We've worked with Daniel before, and he thught it would be a good idea for us to come along and document the adventure. and so we did.
We are strong believers that the best things are done by people who are passionate about what they do. Once more, Hector and Daniel proved it. Their determination is admirable and inspiring.
HECTOR PONCE DE LEON
Hector is one of the last climbers that lived the golden age of mexican alpnism. Amongst his greatest achievements is the south face of the Aconcagua, Broad Peak, Ama Dablam, Everest and many more.
He started climbing in the lates 70's, when the Popocatéptl and Iztaccíhuatl still had huge glaciers.
Daniel is almost half of Hector's age. He started climbing at nine years old.
We've known Daniel for sevral years now; we started collaborating with him in other projects like Línea Directa.
"The truth is that climbing mountains makes me feel free; and it's that kind of freedom I want to hold on to... I've made it my passion".
Slipstream is the biggest ice waterfall in the world. At least 12 people have lost their lives trying to climb it. It's a vertical ascension of 950 meters (3116.8 feet) high. The ultimate goal for many ice climbers.

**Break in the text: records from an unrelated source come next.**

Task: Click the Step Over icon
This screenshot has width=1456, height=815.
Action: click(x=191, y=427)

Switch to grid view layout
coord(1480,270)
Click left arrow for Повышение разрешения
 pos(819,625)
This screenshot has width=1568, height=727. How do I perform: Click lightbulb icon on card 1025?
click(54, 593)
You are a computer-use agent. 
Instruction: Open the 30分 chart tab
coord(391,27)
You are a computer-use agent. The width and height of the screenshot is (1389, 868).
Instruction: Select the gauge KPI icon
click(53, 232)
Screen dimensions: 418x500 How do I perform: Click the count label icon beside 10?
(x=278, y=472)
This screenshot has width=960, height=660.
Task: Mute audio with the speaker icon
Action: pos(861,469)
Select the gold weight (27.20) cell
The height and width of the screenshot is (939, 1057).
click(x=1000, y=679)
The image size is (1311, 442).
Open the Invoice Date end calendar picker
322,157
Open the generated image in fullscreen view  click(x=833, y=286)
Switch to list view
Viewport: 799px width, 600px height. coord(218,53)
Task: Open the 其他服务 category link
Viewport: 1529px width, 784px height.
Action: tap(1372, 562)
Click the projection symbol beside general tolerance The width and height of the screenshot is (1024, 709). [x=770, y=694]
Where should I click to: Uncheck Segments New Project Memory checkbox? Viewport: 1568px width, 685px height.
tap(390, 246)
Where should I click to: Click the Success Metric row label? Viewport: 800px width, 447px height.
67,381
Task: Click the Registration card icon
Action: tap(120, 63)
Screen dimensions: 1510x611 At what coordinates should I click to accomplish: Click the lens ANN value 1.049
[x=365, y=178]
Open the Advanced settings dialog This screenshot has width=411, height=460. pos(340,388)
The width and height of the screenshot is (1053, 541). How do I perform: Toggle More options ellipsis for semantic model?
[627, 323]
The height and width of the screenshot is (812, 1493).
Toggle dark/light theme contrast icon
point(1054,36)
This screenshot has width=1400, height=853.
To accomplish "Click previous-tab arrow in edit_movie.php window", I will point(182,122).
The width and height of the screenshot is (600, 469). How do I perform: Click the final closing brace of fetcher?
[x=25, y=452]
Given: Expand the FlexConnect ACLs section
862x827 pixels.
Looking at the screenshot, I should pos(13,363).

One of the main challenges of this project definitely was the unstable climate. The ice they were going to climb had ice crust, rain crust… the terrain was very complex.
On may 2016, Hector and Daniel departed to Alaska with 15 days to achive the second goal of Ice Calling: the lengendary Mount Huntington.
Once more, their determination of climbing Mount Huntington was greater than the unfavorable climate.